In 2008, extremists came back with an appeal directly to voters. They placed another abortion ban on the ballot, this time including the exceptions for rape, incest, and the health of women overlooked in their last effort. I managed communications for the campaign opposing government intervention in women's medical decisions and saw first-hand the vitriole and misguided ideology guiding South Dakota's selectively pro-government contingent.
Leslee Unruh is among the foremost opponents of trusting women to make their own medical decisions in South Dakota. She co-founded the Alpha Center, a crisis pregnancy center that relies on tax dollars to steer women away from abortions. The Alpha Center, which supports the counseling mandate presently before the state House, would likely reap significant revenue from its passage. In her long career seeking government intervention into women's medical decisions, Unruh has demonstrated a remarkable penchant for whacky rants. Unruh's 2007 performance on Fox News is among her best exhibitions of insulation from reason and includes some of her greatest hits, like, "Lies, lies, lies, lies, more lies," and my all-time favorite interview sign-off, "I want more babies. More babies. We love babies."
If you're just returning from that video clip, you may be asking yourself, "Did she just say that birth control use renders women permanently infertile?" Did I mention that fear and deception are their favorite tactics?
There's also my old friend, Steve Hickey. Pastor Hickey is the leader of Church at the Gate, a fortress-like complex on the outskirts of Sioux Falls, from which he writes his acerbic blog Voices Carry. My history with Hickey includes him publicly confusing me for a Nazi guard at Auschwitz and his baseless allegations that I was somehow involved in voter fraud -- a preposterous set of smoke and mirrors raised just before Election Day 2008. Hickey once told The Washington Post that South Dakota was chosen by God to challenge Roe v. Wade. He also rejoiced in the 2009 assassination of Dr. George Tiller, a reproductive-health doctor gunned down in his church.
"Surely these zealots do not stand for the bulk of South Dakotans," you might sigh.
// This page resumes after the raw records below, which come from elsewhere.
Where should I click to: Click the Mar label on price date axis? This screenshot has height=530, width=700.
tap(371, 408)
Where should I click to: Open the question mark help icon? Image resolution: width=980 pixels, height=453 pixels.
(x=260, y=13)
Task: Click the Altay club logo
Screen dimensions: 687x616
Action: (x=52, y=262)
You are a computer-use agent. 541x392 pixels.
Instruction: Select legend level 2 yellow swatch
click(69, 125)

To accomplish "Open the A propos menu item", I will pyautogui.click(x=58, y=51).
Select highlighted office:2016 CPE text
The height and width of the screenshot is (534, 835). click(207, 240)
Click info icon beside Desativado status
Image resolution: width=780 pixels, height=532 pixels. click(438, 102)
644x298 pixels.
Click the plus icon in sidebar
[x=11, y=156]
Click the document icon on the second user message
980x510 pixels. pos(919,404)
No they don't, fortunately, but they do represent a substantial, vociferous minority. Reasonable people were able to protect women, families, and public health from their assaults in 2006, 2008, and again this week, by calling on the majority of South Dakotans who trust women and families. These close calls should still raise eyebrows, though. Unruh's camp earned around 44 percent of the vote for banning abortion in both 2006 and 2008. As for Hickey, he was recently elected as one of seven representatives speaking for the people of Sioux Falls -- South Dakota's largest city -- in the state's capital. As a representative, Hickey co-sponsored both the assassination bill and that mandating a waiting period and counseling for women considering an abortion for any reason. During his campaign for the state house, Hickey received praise from the state's most widely read newspaper, the Sioux Falls Argus Leader, for his "level-headedness."
At any rate, it should be no surprise that further attempts are being made to limit access to abortion in South Dakota.
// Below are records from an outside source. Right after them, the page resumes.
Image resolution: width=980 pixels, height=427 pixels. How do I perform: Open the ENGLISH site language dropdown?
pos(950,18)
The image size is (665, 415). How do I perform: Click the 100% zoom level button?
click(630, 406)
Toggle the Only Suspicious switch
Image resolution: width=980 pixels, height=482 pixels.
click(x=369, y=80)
"It shakes me. This is a game-changer that just crosses the line," said Dr. Marv Buehner, one of the only doctors who provides complete reproductive health care in the state. I caught up with him as he was on his way to deliver a patient's baby in Rapid City. "There are a lot of nuts out there with guns who could see this as a green light to pursue a 'Second Amendment remedy.'"
"No doctor would provide women the care they need if that bill had passed," Dr. Buehner added, referring to the assassination bill.
That's exactly the point. As Pema Levy suggests, such laws are specifically aimed at creating confusion and fear. We've seen deception and fearmongering before from those who would mislead South Dakotans into endangering women and families. And we'll see it again.